Records for the exercise ::
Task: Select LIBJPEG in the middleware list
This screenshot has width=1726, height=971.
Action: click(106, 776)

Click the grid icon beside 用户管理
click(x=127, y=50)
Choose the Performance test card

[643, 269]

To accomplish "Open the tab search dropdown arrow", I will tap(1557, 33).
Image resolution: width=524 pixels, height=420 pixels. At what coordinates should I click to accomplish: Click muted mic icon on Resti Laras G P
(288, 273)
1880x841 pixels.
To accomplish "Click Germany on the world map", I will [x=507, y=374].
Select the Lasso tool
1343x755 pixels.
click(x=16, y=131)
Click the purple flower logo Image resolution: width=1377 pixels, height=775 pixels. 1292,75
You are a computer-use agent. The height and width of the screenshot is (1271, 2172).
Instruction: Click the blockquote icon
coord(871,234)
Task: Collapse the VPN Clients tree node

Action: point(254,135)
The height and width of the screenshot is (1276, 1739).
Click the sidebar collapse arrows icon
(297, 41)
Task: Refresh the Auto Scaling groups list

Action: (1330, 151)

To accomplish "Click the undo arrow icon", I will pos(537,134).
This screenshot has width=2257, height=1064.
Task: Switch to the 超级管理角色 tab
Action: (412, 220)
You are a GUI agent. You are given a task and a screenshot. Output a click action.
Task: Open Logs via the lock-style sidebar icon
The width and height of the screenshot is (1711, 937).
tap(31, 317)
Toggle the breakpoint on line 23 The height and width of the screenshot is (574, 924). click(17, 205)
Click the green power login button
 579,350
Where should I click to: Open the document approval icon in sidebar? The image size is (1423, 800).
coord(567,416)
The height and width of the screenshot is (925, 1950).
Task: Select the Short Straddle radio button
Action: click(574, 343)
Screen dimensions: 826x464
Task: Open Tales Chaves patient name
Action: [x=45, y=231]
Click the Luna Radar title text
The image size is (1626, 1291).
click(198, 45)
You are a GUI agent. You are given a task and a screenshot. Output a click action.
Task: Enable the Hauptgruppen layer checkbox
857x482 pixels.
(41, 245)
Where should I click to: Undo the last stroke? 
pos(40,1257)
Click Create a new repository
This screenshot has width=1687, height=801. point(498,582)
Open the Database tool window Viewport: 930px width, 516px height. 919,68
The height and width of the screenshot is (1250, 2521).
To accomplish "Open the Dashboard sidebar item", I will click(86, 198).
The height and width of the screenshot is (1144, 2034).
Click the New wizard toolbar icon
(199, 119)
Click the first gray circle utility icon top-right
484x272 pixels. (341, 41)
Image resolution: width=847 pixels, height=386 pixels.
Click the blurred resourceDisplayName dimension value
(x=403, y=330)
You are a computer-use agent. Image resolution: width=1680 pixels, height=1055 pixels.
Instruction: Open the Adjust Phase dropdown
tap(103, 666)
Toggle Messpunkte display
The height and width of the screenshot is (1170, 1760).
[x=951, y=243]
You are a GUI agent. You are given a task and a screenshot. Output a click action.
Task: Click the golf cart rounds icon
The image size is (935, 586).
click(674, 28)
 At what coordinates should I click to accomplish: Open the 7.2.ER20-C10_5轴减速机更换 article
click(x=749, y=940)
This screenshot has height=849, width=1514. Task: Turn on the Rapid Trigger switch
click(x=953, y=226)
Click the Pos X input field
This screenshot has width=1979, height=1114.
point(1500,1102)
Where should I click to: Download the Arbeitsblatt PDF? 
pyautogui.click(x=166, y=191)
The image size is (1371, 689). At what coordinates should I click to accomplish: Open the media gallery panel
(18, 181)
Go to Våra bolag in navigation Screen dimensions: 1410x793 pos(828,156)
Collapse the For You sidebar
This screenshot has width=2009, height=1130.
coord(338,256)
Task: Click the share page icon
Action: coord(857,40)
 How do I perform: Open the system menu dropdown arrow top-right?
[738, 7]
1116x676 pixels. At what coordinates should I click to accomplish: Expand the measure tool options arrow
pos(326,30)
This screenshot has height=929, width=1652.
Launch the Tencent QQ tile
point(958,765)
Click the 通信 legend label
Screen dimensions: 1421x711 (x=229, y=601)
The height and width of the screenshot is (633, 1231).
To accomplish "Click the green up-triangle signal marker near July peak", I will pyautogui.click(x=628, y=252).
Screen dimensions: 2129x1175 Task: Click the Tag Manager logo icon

Problem :: Among the lines of the listing, count those holding the string "logo" and reply with the count only.

Task result :: 2